Von Dirk Fuhrig · 02.04.2013
Mit seinem Jemen-Roman "Rub’ al-Khali – Leeres Viertel" hatte Michael Roes Mitte der 90er-Jahre einen starken Auftritt: Niemand zuvor hatte eine derart hochkomplexe ethnologisch-literarische Expedition in das von Wüsten und Hitze geprägte Land am Indischen Ozean unternommen.
Lange bevor die arabische Welt zu einem Dauerthema in Aktualität und zeitgenössischer Literatur wurde, entwarf Roes das Panorama einer im Westen kaum beachteten, aber unerhört reichen Kultur.

In seinem jüngsten Roman kehrt Michael Roes in einen mittlerweile durch gewalttätige Auseinandersetzungen, aber auch durch die Schwingungen des "arabischen Frühlings" völlig veränderten Jemen zurück. "Die Laute" ist die Geschichte eines gehörlosen Jungen aus einem kleinen Dorf, der in Europa zu einem bedeutenden Komponisten Neuer Musik wird.

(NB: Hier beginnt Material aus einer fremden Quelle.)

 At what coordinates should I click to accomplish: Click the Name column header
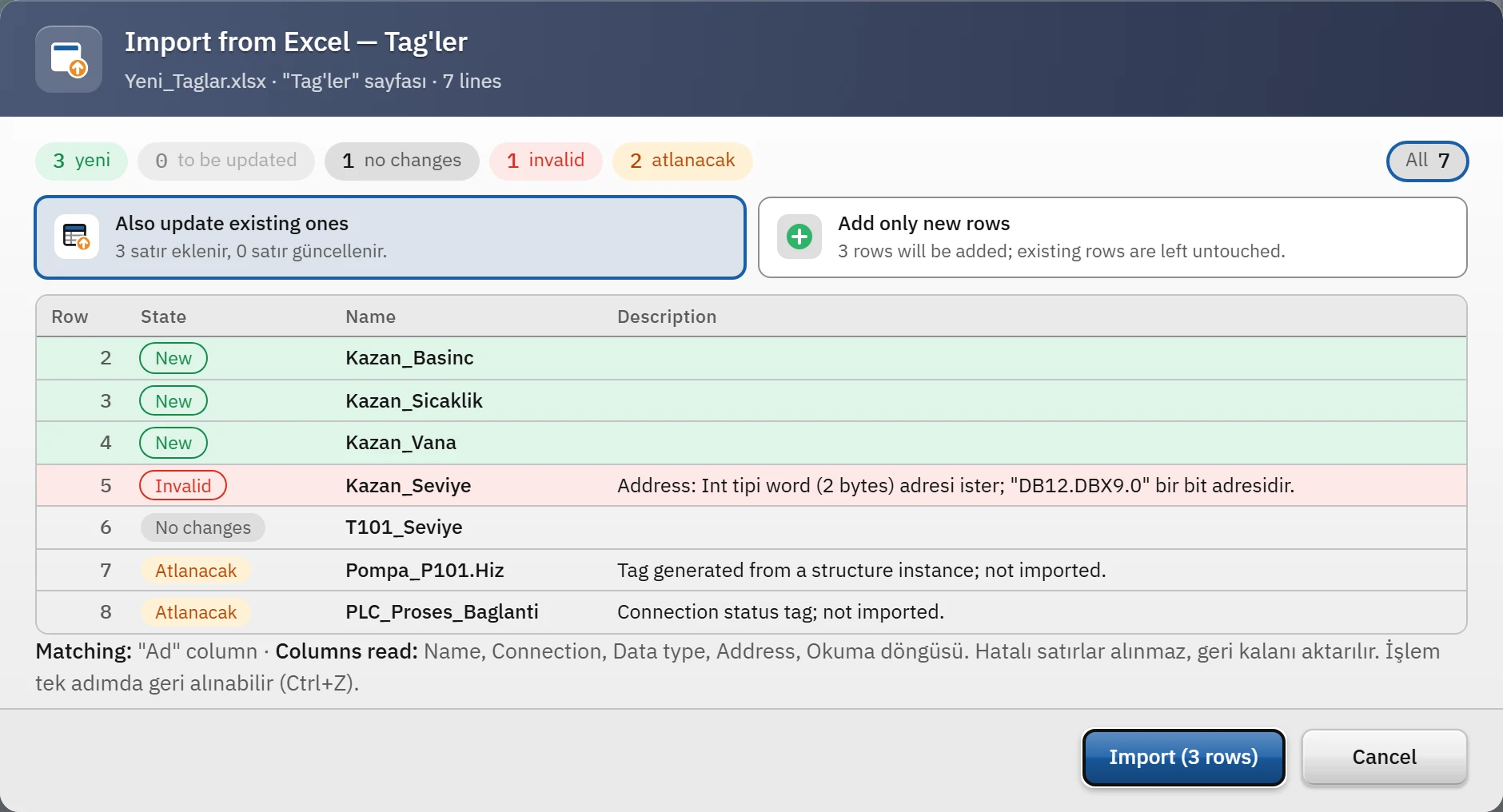[371, 316]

Wie wenige andere seiner Generation setzt sich der 1960 am Niederrhein geborene, in Berlin lebende und viel reisende Schriftsteller radikal vorurteilsfrei mit unbekannten Kulturen auseinander. Sein Blick auf "das Andere" vermeidet vorgefertigte Denkmuster. Er ist fasziniert vom Fremden, auch vom Archaischen.

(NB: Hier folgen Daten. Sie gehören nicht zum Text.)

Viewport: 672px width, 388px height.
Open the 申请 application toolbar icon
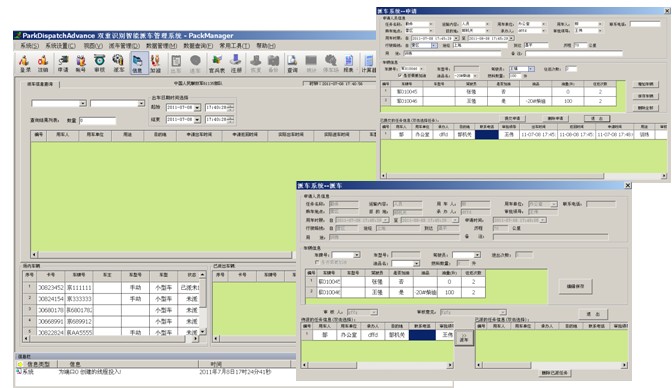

Jenseits kultureller Zuschreibungen geht es ihm um grundlegende Fragen: Wie treffen Individuen aufeinander, welche Bedeutung haben Religion und Tradition, wie werden Sexualität und Freundschaft gelebt? Michael Roes’ auch stilistisch herausragendes Werk ist ein Brückenschlag nicht nur zwischen Europa und der arabischen Welt – sondern auch zwischen Vertrautem und Fremdem.